There is a saying in business that you can have any two out of good, fast and cheap. All three cannot be done, or at least only in an ideal world. There is therefore a strategic trade-off between the three, with a recognition that every business has a different balance point.
I think a similar triangle is emerging in analytics, involving agility, quality and reliability. The question is whether there is a similar trade-off, or if it is possible to have all three. And if there is a trade-off, is the decision a ‘once and for all’ one, or can it alter in different situations? The weights in the triangle might not always be evenly distributed, at some point in time agility might have a higher weight whereas later the weight for reliability increases which makes me rethink my decision.
Defining the terms
Agility often seems to be the ‘holy grail’ of analytics; the ability to move rapidly and flexibly in whatever direction is required. In practice, it means being able to scale up or down on demand, and adopt different options flexibly in different situations. It can also, however, mean a lack of control. If users are allowed to adopt new solutions that work for them, there can be issues with interoperability and reliability later. Agility can also be the enemy of quality: if things are done too quickly, are they done right? Quick results may be based on data that have not been checked for quality, or the content of data varies over time with a big impact on validity.
Reliability, by contrast, often seems to be the villain of the piece in the analytics world. It is everything but agile; slow, secure, and safe. But safe is not always a bad thing, and neither is reliability. Good controls on adoption of technology and reliable data governance, may lead to better quality in the longer term. Rules are often there for a reason, and data quality may depend on them. But in some situations, the value of data lies in freshness. Data become less useful over time, and reliability, too, can therefore be the enemy of quality.
Quality, in this context, is the value that emerges from analytics processes. This value can depend on different quality aspects: It is highly susceptible to the ‘garbage in, garbage out’ rule: in other words, if your data quality is poor, so will be any decisions that are based on that data. The choice of the model and its tuning is another factor that has a big influence on the value. It might be possible to get a better result by tuning but there is a cost associated with it. At the end of the day the value should transfer to an amount of money. But at what point is data quality good enough and when do I know that further tuning of the model would not pay off?
A trade-off between agility and reliability?
There is, therefore, clearly a trade-off between agility and reliability, but is quality always at the heart of it? It is hard to have agility while maintaining reliability. Different situations will call for different measures. Sometimes agility will be essential: fast decisions will be needed, and ‘quick and clean enough’ will be better than ‘slower but perfect’. Sometimes, however, speed will result in poor quality decisions.

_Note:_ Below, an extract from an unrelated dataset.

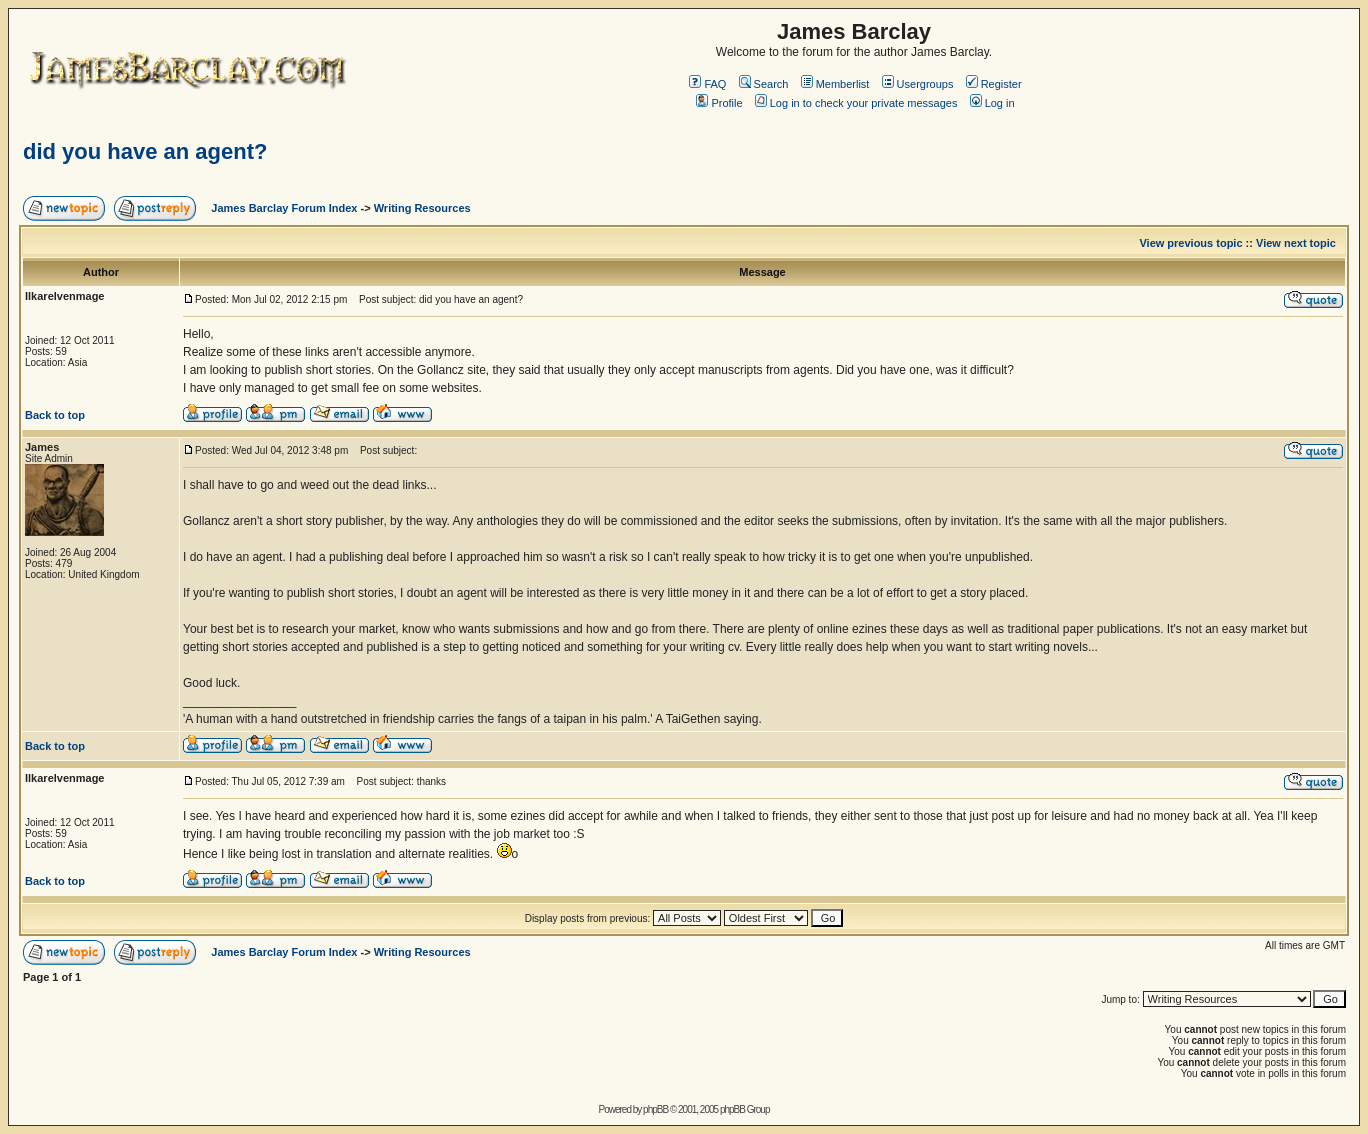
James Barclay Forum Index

The issue here is to ensure ‘clean (or good) enough’, and that is where the issue of quality comes in—or rather, the required level of quality, which must be defined for the situation. It is also important to recognize the value of ‘sometimes’. There is no ‘one size fits all’, even in a single organisation. Sometimes speed will be more important, and sometimes reliability and the weighting may vary over time.
This debate is coalescing around the issue of citizen data scientists, and self-service analytics. Self-service analytics packages have meant that business users are now able to do some or all of their own analysis. Supported by IT in the background, they can take their data and manipulate it to generate their own insights. They have become citizen data scientists. A good citizen is responsible for the results created and thus must always balance the triangle in order to get the most out of it.
The effect of self-service on the analytics triangle
This trend towards self-service has resulted in a big improvement in agility. Business users no longer have to wait for IT and data scientists to be ready to help them with analysis, and can just get on and do it themselves. But what about reliability? That’s where it gets interesting. In quite a number of organisations, IT and data scientist teams have used the extra time available to them as a result of business users doing their own analytics to work on data governance. This is the rules around data management, and improves the way in which data is cleaned and managed. Done correctly, data governance can speed up data cleaning and make data more accessible and easier to use, as well as more accurate.
In other words, the rise of citizen data scientists has been able to improve both reliability and agility. And in doing so, it has improved quality. Perhaps there is still a trade-off between the three, and a balance point to be found. But it is also clear that all three can get better at the same time, and that citizen data scientists are enabling this change.